▶ Your task
Please copy each of the following records line for line, with no changes.

▶ Records for pointing to text and elements
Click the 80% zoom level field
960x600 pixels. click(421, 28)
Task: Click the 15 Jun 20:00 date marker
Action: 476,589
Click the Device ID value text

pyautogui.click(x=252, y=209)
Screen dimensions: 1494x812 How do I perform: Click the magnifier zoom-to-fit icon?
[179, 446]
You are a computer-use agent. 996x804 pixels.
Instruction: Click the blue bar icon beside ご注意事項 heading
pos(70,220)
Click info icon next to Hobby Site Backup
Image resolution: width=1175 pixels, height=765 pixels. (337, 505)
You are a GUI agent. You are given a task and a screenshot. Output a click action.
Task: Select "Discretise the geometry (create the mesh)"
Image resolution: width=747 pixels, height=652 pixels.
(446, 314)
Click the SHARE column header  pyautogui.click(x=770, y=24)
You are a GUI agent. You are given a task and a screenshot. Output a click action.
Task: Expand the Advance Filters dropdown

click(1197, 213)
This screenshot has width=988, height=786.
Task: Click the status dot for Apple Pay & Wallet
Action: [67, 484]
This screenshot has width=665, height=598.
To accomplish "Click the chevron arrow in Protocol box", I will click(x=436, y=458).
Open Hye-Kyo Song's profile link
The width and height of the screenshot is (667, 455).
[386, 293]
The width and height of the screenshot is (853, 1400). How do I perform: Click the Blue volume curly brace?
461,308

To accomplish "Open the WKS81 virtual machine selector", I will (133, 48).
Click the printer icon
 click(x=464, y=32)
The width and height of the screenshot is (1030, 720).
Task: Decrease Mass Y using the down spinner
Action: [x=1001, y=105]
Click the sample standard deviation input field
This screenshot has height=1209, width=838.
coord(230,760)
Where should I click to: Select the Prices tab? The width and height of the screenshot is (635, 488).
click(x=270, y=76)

▶ Right answer
Click the 80% zoom level field
960x600 pixels. click(421, 28)
Task: Click the 15 Jun 20:00 date marker
Action: 476,589
Click the Device ID value text

pyautogui.click(x=252, y=209)
Screen dimensions: 1494x812 How do I perform: Click the magnifier zoom-to-fit icon?
[179, 446]
You are a computer-use agent. 996x804 pixels.
Instruction: Click the blue bar icon beside ご注意事項 heading
pos(70,220)
Click info icon next to Hobby Site Backup
Image resolution: width=1175 pixels, height=765 pixels. (337, 505)
You are a GUI agent. You are given a task and a screenshot. Output a click action.
Task: Select "Discretise the geometry (create the mesh)"
Image resolution: width=747 pixels, height=652 pixels.
(446, 314)
Click the SHARE column header  pyautogui.click(x=770, y=24)
You are a GUI agent. You are given a task and a screenshot. Output a click action.
Task: Expand the Advance Filters dropdown

click(1197, 213)
This screenshot has width=988, height=786.
Task: Click the status dot for Apple Pay & Wallet
Action: [67, 484]
This screenshot has width=665, height=598.
To accomplish "Click the chevron arrow in Protocol box", I will click(x=436, y=458).
Open Hye-Kyo Song's profile link
The width and height of the screenshot is (667, 455).
[386, 293]
The width and height of the screenshot is (853, 1400). How do I perform: Click the Blue volume curly brace?
461,308

To accomplish "Open the WKS81 virtual machine selector", I will (133, 48).
Click the printer icon
 click(x=464, y=32)
The width and height of the screenshot is (1030, 720).
Task: Decrease Mass Y using the down spinner
Action: [x=1001, y=105]
Click the sample standard deviation input field
This screenshot has height=1209, width=838.
coord(230,760)
Where should I click to: Select the Prices tab? The width and height of the screenshot is (635, 488).
click(x=270, y=76)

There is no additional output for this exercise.